§ DATA SHOWN
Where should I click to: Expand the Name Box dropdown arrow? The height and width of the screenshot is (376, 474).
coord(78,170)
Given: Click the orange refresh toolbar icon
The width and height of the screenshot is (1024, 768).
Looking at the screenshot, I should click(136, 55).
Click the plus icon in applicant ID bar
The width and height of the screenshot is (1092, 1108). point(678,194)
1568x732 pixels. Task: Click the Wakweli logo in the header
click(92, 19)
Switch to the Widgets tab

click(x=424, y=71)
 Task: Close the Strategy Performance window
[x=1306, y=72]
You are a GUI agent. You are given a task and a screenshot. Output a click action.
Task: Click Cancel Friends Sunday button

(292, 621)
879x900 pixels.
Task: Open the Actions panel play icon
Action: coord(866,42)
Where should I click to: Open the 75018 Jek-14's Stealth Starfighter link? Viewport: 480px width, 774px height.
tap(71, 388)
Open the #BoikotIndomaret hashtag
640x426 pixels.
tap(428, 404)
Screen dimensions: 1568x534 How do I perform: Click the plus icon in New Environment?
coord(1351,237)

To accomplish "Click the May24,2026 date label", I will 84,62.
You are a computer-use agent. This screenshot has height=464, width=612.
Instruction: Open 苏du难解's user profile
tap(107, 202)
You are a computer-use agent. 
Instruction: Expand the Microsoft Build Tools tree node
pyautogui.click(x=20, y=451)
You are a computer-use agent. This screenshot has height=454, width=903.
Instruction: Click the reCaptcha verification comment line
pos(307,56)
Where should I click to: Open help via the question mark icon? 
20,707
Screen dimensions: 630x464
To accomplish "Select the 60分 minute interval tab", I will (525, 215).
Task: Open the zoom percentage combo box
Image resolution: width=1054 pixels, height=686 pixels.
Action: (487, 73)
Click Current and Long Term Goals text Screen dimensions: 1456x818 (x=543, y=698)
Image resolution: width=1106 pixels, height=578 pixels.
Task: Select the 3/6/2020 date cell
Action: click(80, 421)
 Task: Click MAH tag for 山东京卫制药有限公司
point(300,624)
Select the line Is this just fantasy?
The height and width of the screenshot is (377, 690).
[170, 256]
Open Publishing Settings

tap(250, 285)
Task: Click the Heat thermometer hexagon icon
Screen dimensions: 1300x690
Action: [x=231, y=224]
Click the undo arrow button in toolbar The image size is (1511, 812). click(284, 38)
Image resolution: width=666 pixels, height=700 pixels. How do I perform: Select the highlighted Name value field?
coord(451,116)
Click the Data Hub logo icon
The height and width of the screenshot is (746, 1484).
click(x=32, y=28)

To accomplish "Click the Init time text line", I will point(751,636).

§ ASSIGNMENT
If a line in the entries above contains "agent", report it.

§ EXERCISE SOLUTION
You are a GUI agent. You are given a task and a screenshot. Output a click action.
You are a computer-use agent. This screenshot has height=464, width=612.
You are a computer-use agent. 
You are a computer-use agent. This screenshot has height=454, width=903.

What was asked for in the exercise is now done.